Are you working from home? Have you worked from home previously, or is this something new for you? I’ve been working from home full or part-time since 2008. This time around, I haven’t worked outside of my home for eight months. However, I’m not you, so I don’t claim to be an expert on your situation. What I can do is share what has worked for me.


To-Do not To-Clock


For me, it’s important to have a start time, a clock-in time if you will, but after that, I ignore the clock. I don’t have an end of the day hour. I do have a no later than time. Your job may require you to be on the clock. For example, my youngest daughter teaches high school and must be available for classes. But if you don’t have to be available to respond to inquiries, ask yourself this.
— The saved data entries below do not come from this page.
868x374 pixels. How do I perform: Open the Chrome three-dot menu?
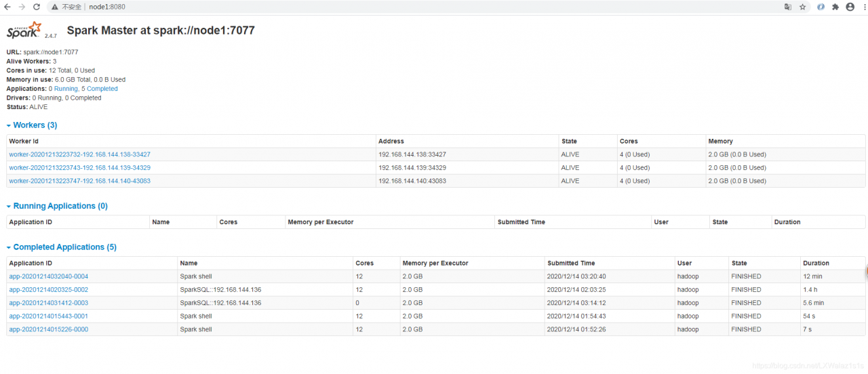[x=861, y=7]
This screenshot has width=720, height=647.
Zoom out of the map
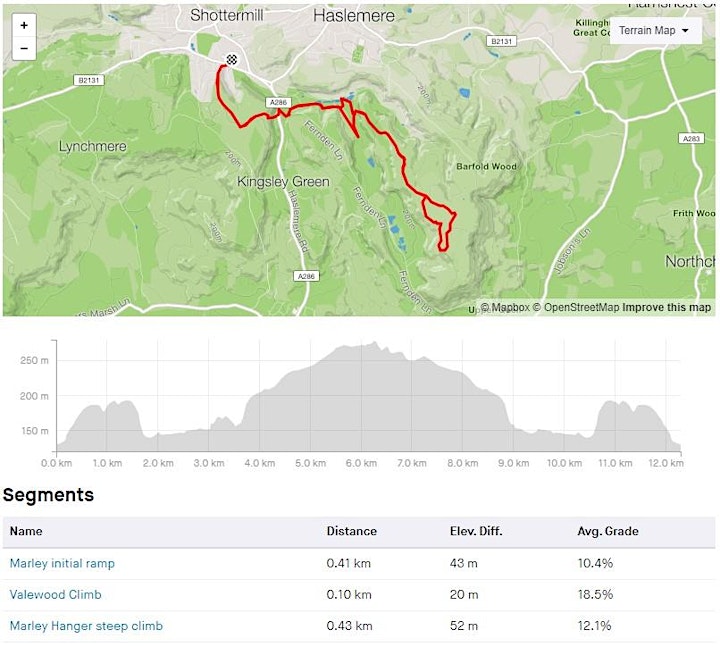pyautogui.click(x=24, y=49)
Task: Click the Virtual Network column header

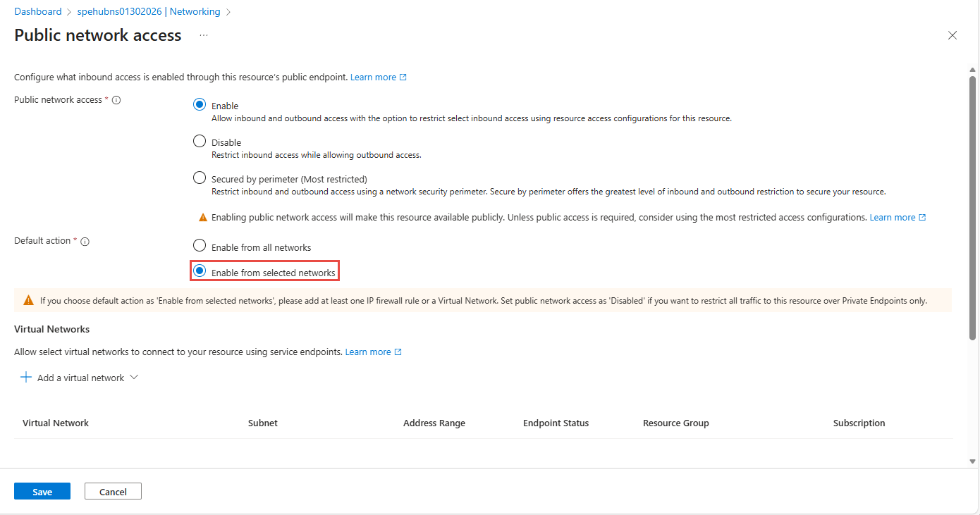Action: pyautogui.click(x=56, y=423)
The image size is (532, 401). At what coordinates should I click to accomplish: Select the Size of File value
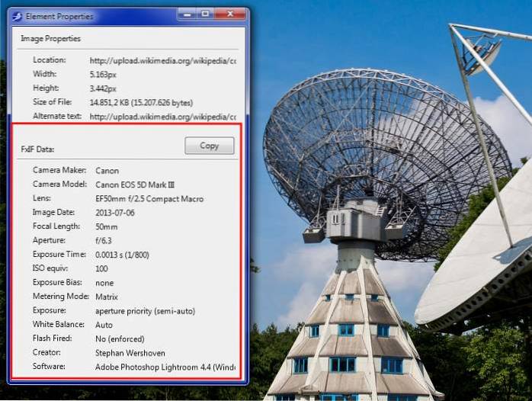pos(141,102)
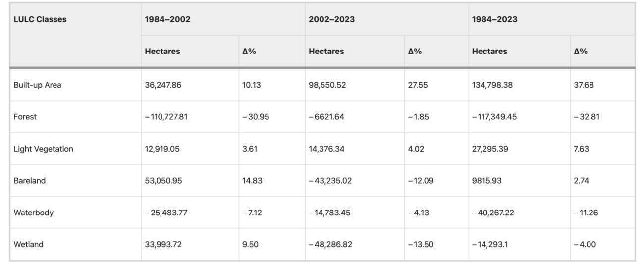Click the 36,247.86 hectares cell
Screen dimensions: 644x266
coord(163,85)
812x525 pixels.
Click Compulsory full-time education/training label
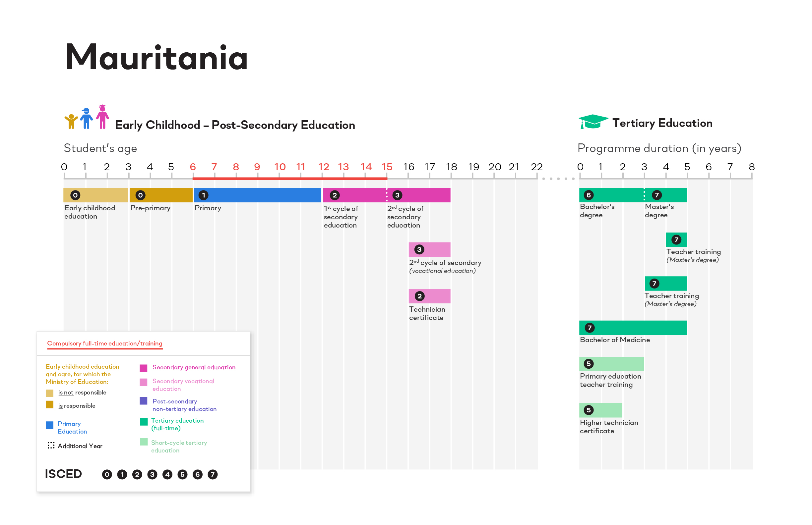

What’s more important, putting in the hours, or getting the job done? Silly question isn’t it. However, for those of us who did clock-in and out of the workplace, we’ve been indoctrinated, almost brain-washed, to put in a fixed number of hours regardless of what was accomplished.


“Instead of looking at the clock, I look at my list. I begin each day with a task list, which I expect to complete. This can only be accomplished by constructing a realistic, highly doable list.


By calculating how long each task will take, I schedule a full day. If I work faster or smarter and complete the tasks sooner, I have more hammock time. If I take a two-hour break to mow the lawn before it rains, I keep working until my task list is complete. The key is to make a realistic list — not a wish list. Unless it’s Armageddon or my network goes down (same thing), I complete the list regardless of the time. I’m not an expert on ROWE (Results Only Work Environment), but I know what works for me.” -- The Key Ingredient to Successfully Working from Home


“I usually get more done at home because I’m not wasting my time on useless meetings or catching up with a coworker about my weekend plans. Remote working, I think, is the future and productive goals should be set instead of punching a timecard.” -- Too Much Work? by Mandi Welch


If this sounds like you, then working from home is a chance for a new beginning. Instead of focusing on the clock, concentrate on tasks.


Get Organized


Organization doesn’t come naturally to me. I have to work at. Coworkers have commented on how organized I am. If they only knew. I learned to be organized because I had to, to survive. Between the ADHA and dyslexia, I was a lost cause. So, here’s my point if I can do it …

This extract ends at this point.